(What the task asks)
Below is a listing; repeat exactly the lines from the one containing "You are a computer-use" to the one containing "Instruction: Choose the Payz logo icon", both included.

──────── Data for analysis ────────

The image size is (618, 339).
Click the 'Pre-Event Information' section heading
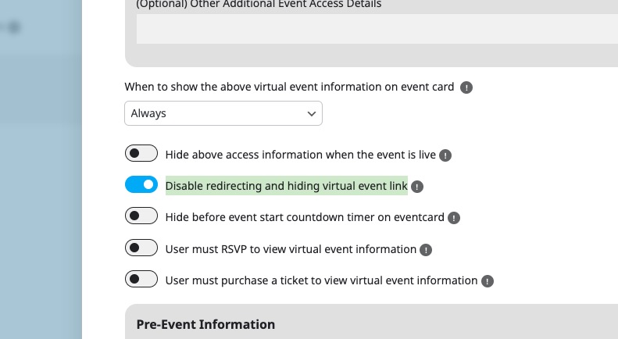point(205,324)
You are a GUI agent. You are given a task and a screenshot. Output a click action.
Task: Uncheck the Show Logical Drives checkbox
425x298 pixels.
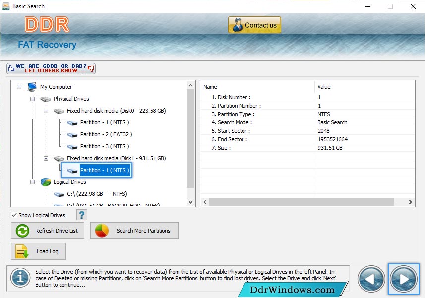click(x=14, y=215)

────────
──────── Data for analysis ────────

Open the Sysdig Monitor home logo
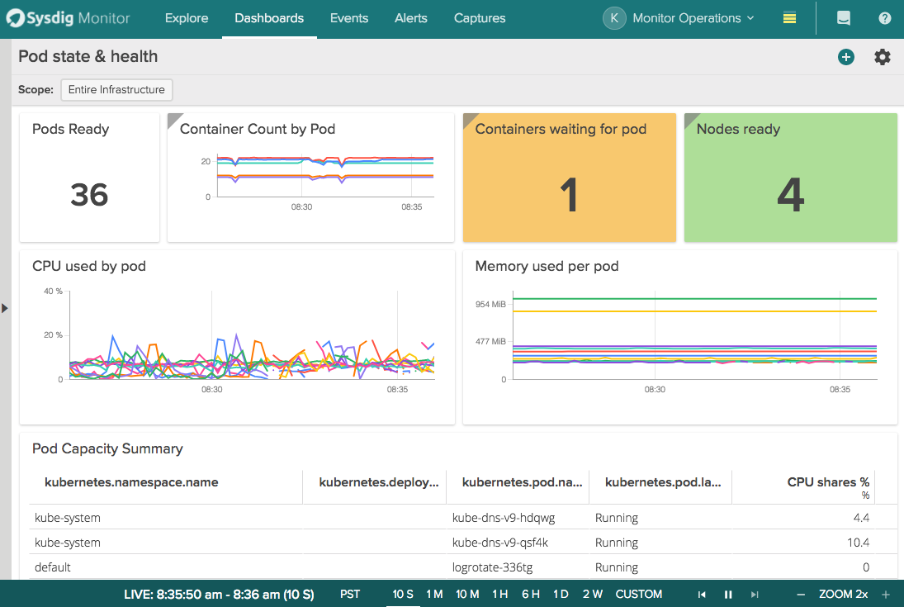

────────
──────── Data for analysis ────────

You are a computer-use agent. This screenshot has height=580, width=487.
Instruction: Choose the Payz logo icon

────────

(Exercise answer)
You are a computer-use agent. This screenshot has height=580, width=487.
Instruction: Choose the Payz logo icon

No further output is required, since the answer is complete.